Stored data
— Start —
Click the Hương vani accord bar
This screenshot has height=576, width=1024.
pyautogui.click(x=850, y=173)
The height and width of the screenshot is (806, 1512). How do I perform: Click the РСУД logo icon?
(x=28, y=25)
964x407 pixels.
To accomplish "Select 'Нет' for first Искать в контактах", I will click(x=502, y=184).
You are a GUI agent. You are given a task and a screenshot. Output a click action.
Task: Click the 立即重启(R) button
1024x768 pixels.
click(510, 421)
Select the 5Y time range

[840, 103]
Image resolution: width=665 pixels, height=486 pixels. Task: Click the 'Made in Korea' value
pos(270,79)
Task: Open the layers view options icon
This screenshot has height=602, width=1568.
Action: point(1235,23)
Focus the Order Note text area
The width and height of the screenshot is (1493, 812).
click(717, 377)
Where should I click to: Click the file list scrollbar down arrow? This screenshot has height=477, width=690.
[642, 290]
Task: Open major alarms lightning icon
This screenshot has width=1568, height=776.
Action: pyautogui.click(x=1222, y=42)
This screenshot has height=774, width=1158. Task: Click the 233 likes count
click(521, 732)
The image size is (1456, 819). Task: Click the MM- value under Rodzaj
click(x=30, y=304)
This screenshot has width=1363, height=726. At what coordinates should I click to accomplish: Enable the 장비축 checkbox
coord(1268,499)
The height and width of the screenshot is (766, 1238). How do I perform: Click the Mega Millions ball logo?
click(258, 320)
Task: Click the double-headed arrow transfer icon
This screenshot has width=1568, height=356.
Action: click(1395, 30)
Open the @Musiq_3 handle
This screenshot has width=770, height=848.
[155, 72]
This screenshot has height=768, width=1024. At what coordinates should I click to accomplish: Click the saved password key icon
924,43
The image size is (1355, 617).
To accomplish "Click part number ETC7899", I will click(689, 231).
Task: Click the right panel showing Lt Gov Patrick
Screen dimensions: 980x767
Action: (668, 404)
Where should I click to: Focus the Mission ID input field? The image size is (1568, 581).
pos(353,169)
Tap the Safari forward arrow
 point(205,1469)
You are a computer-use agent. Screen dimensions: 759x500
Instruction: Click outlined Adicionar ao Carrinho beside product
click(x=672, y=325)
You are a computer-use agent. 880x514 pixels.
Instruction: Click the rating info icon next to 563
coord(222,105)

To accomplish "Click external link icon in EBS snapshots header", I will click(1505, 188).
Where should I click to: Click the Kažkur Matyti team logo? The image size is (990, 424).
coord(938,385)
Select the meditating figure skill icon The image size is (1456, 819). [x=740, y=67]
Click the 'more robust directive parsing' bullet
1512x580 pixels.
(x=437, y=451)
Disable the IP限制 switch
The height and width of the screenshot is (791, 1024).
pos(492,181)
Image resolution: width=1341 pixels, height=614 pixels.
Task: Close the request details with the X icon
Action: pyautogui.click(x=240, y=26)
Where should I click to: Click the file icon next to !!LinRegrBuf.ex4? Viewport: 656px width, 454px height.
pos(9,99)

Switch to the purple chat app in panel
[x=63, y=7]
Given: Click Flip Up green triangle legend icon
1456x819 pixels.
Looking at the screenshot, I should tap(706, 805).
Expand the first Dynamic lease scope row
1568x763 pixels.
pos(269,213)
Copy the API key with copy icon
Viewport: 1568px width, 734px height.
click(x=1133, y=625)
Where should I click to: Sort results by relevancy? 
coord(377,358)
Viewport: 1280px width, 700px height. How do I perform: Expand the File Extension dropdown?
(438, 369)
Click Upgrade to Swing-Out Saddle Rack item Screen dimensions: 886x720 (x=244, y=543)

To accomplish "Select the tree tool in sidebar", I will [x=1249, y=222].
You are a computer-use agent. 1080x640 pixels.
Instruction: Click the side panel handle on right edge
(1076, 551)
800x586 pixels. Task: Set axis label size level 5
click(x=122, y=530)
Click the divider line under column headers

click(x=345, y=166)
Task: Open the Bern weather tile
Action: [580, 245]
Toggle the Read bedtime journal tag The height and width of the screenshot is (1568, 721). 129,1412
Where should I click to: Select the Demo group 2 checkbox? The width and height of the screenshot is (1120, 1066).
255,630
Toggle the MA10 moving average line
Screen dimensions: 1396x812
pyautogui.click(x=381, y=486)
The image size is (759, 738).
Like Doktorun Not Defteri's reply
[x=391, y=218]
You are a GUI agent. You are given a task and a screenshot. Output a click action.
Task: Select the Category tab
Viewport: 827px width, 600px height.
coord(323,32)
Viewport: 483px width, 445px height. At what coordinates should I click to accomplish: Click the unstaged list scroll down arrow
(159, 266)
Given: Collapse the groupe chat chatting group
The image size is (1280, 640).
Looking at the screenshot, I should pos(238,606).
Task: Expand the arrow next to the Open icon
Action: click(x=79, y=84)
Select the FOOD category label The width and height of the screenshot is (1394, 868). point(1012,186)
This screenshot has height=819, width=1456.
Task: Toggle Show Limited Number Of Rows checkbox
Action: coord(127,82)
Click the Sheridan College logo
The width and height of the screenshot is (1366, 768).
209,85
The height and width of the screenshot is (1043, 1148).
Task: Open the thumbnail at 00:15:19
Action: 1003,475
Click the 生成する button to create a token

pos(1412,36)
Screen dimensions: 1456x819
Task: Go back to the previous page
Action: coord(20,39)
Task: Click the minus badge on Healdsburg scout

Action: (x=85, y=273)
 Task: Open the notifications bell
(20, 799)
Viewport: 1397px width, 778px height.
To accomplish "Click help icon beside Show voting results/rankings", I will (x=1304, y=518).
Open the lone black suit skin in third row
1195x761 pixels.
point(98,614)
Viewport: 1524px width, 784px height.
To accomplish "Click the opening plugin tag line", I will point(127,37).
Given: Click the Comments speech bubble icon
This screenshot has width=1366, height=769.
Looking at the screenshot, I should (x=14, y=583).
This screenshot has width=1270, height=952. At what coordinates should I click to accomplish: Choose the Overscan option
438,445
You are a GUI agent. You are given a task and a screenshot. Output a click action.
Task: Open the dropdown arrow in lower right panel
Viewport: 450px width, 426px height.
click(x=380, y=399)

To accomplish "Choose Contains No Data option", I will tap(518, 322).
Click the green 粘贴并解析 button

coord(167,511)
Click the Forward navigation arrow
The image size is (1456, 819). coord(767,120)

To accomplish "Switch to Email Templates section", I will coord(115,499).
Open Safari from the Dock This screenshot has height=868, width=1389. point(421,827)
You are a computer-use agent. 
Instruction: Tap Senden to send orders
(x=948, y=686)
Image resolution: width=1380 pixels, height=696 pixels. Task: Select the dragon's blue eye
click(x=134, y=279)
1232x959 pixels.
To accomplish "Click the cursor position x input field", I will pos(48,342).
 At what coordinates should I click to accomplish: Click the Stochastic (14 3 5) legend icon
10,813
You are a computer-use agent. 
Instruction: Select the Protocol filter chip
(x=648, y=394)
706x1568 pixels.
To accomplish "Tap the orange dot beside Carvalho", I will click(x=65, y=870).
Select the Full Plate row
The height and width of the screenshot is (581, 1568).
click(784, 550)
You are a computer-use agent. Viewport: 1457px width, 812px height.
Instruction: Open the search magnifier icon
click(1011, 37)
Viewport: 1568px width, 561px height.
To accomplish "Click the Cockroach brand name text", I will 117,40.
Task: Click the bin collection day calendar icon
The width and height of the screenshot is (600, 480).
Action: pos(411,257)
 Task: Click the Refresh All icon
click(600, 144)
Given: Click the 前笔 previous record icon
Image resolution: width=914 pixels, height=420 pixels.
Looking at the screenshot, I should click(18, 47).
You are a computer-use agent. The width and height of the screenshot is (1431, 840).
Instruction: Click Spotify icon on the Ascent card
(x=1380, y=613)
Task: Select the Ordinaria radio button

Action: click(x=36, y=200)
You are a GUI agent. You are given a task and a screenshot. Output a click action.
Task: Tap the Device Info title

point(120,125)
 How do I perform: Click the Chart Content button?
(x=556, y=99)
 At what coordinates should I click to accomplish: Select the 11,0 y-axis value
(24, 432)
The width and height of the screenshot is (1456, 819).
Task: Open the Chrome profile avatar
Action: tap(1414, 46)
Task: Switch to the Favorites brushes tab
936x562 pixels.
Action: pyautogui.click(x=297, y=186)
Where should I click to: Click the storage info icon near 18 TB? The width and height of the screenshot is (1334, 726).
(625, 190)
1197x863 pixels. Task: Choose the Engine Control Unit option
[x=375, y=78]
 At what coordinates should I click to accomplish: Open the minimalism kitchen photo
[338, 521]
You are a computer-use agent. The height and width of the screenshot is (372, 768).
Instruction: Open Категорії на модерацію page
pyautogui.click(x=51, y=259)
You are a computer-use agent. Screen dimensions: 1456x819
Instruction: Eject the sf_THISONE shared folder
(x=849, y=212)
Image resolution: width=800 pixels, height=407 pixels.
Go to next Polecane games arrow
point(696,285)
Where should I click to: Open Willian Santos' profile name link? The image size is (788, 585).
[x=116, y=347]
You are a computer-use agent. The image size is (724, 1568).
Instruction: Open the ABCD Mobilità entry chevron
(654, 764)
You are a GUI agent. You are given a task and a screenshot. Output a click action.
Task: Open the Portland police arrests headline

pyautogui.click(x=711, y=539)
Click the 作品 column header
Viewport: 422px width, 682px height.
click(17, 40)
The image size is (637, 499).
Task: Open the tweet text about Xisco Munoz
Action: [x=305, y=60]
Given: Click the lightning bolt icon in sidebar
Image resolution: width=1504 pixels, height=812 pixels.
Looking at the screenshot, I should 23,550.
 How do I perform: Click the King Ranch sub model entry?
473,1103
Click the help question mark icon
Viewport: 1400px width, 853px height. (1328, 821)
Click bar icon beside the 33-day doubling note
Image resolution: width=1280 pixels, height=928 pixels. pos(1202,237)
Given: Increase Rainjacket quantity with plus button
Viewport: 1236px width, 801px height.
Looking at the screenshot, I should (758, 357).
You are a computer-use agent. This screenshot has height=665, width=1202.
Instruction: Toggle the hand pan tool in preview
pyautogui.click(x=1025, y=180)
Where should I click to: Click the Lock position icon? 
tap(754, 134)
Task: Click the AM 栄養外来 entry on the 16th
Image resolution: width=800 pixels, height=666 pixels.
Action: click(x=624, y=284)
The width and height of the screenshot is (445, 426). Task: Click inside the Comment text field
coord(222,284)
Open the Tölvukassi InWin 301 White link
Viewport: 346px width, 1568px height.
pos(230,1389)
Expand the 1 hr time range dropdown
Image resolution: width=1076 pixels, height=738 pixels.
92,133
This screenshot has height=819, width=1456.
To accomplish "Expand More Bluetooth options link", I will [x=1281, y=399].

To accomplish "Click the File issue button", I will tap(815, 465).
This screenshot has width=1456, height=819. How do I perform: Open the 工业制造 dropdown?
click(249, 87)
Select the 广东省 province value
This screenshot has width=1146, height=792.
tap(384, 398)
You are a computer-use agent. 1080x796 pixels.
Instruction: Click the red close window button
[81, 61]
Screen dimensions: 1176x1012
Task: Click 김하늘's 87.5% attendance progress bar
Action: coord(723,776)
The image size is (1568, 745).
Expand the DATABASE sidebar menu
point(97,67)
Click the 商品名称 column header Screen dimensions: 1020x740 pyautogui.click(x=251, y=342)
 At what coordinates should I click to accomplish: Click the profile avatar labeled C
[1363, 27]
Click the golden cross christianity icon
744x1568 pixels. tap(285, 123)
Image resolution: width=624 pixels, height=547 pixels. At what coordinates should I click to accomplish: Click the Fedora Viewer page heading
— End —
Please give everything from the line that contains "This screenshot has height=774, width=1158." down to the line that contains "coord(1268,499)", with both of those lines included, as a JSON list of strings with one string per line and blank lines left out.

[
  "This screenshot has height=774, width=1158. Task: Click the 233 likes count",
  "click(521, 732)",
  "The image size is (1456, 819). Task: Click the MM- value under Rodzaj",
  "click(x=30, y=304)",
  "This screenshot has width=1363, height=726. At what coordinates should I click to accomplish: Enable the 장비축 checkbox",
  "coord(1268,499)"
]